Competing interests: No competing interests. Disclaimer: The views expressed in this article are those of the authors and are not intended to represent the opinions of the Food and Drug Administration
Re: Trends in utilization of FDA expedited drug development and approval programs, 1987-2014: cohort study
A key issue raised in this interesting report is the concern over the sufficiency of clinical data used by FDA to render approval decisions in a climate where expedited review of pharmaceuticals is being carried out on an ever-increasing proportion of submitted applications. With so many ‘rapid process’ categories with complex and overlapping inclusion criteria, post-marketing follow-up is critical, as the authors note. I am writing to call attention to another aspect of the evolving clinical research enterprise that impacts the speed and quality of FDA submission reviews - quality and integrity of the data.
Effectively ensuring clinical trial data integrity has been successfully achieved by alignment of clinical investigative sites with operational and quality system expertise provided by Site-Specific Research Organizations (SSRO) 1. The existing clinical trial approach accepts poor patient enrollment and after-the-fact data review as a given. Current GCP guidelines include general quality standards, but do not require documented specific quality processes at the sites to ensure study procedures and data collections are completed as intended by the study protocol.
A proposal before the FDA comprises two adjustments to the clinical research enterprise that address accelerated approval review and decision as well as assurance of maximum study data integrity.2 First, any study using a confirmed quality systems approach to study management would receive expedited approval review. In addition, revision of Form 1572 is proposed to specifically allow investigators to delegate clinical trial operational aspects to an SSRO (formerly termed “SS-CRO”) vendor. Implementation of these changes can be accomplished without adjustments to federal regulations and would automatically provide the high quality data sets needed to support the rapid agency review provided. This category of expedited review would naturally integrate the needed process improvements at clinical investigative sites to support the improvement of clinical data review hoped for by all stakeholders in the clinical research community. Countless other positive adjustments to the clinical testing part of the drug development pathway would accompany this SSRO approach.
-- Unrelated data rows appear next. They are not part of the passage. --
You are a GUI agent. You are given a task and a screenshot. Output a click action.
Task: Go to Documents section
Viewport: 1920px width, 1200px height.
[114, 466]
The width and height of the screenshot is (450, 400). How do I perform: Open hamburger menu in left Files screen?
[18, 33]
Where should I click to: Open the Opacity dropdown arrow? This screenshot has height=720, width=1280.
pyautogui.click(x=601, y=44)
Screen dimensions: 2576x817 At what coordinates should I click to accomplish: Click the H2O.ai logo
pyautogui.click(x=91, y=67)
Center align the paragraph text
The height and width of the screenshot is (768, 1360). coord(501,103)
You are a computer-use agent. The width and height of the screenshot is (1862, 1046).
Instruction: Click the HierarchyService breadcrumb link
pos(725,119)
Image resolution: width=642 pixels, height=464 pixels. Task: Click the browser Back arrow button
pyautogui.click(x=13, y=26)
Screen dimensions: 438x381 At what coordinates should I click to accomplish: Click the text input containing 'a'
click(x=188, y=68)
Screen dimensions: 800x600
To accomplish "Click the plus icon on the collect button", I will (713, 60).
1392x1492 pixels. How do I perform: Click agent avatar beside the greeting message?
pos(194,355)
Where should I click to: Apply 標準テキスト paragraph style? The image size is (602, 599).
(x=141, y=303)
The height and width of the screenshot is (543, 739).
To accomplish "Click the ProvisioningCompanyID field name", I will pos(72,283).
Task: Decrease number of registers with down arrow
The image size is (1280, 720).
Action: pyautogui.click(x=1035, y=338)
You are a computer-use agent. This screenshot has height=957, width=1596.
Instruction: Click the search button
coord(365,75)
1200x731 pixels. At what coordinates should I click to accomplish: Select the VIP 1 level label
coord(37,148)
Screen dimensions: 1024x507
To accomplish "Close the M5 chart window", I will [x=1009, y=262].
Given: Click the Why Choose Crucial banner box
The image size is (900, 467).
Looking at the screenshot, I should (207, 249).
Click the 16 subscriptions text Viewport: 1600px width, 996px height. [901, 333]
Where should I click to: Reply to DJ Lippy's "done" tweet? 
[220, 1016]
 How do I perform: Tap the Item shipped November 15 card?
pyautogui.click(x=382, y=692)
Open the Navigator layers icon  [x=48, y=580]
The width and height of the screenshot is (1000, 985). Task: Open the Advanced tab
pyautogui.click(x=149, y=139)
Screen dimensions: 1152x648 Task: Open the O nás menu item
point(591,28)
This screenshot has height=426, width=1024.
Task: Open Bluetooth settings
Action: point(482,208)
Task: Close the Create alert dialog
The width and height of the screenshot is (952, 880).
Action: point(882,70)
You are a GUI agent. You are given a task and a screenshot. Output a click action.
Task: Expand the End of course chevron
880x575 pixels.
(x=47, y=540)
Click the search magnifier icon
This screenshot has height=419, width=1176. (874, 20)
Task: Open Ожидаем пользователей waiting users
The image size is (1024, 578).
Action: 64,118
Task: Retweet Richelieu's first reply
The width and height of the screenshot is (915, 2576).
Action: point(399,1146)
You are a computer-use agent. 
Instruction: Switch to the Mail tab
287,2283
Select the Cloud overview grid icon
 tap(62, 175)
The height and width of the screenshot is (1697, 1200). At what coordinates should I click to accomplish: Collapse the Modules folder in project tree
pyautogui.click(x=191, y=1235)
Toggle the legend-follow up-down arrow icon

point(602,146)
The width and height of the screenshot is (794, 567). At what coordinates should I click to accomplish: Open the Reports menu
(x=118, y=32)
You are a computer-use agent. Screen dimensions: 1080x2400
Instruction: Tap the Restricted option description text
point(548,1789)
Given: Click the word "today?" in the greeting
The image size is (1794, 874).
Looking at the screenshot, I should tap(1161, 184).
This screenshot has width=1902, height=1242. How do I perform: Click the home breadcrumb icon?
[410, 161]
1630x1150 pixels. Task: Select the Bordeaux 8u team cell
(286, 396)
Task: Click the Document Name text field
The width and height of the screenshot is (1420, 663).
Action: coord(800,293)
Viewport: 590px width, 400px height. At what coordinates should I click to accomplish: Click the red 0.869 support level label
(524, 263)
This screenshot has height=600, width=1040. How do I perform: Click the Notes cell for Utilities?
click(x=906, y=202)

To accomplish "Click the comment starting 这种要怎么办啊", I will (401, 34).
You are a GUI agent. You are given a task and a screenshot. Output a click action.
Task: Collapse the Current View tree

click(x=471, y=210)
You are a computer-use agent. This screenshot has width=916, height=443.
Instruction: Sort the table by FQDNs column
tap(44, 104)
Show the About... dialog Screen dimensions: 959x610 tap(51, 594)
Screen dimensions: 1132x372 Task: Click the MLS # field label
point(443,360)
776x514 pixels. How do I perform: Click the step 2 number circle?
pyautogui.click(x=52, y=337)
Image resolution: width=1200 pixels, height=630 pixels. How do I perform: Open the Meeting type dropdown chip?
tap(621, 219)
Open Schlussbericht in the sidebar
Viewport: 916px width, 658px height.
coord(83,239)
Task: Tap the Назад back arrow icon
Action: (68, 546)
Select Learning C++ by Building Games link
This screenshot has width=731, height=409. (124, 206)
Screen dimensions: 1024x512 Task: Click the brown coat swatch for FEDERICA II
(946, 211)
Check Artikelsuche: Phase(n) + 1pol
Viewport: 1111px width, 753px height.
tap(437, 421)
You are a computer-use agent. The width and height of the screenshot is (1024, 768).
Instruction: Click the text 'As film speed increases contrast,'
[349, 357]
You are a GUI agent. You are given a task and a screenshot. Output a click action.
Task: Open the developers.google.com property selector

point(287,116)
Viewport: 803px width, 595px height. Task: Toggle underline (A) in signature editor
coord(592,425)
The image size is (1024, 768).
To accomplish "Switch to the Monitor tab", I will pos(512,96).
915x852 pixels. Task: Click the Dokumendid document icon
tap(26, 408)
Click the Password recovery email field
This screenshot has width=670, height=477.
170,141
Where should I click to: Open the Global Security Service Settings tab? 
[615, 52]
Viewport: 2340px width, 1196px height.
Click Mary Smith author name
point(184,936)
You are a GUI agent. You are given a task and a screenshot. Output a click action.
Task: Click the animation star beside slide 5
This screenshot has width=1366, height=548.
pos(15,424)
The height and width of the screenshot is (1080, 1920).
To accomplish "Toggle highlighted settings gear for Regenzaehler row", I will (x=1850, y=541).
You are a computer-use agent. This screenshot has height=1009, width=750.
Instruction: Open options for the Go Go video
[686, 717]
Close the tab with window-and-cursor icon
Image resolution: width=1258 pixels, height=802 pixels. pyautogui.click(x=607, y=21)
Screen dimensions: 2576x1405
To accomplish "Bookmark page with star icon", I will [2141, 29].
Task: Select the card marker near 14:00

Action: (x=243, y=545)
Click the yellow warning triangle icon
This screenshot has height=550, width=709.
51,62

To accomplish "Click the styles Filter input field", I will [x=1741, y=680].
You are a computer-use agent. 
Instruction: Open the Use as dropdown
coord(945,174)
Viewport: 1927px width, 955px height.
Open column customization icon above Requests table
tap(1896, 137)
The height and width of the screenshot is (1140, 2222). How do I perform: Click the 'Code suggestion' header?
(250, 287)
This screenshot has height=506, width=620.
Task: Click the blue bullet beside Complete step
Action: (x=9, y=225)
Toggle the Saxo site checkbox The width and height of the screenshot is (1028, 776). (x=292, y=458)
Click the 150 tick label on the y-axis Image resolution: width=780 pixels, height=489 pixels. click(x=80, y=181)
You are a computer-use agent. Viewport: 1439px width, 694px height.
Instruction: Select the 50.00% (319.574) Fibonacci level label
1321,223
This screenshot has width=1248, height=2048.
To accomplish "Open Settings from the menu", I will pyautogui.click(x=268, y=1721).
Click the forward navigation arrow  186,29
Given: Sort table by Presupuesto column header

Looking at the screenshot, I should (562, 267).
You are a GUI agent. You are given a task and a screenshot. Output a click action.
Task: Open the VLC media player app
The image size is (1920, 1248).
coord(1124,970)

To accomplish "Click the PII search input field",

1. Usala, AL: “Clinical Trial Compliance Issues Affecting Data Integrity.” Food and Drug Law Institute: Bringing Your Pharmaceutical Drug to Market (DiSpirito, Hall and Hill, eds). Washington, DC, The Food and Drug Law Institute, 2015.
2. Usala AL and DiSpirito NP: “Can FDA Accelerate Clinical Trial Timelines and Completion Using Documented cGMP Processes?” Food and Drug Policy Forum 13: 1-17, 2013.
Competing interests: Dr. Klann is employed by CTMG, Inc., an SSRO service provider.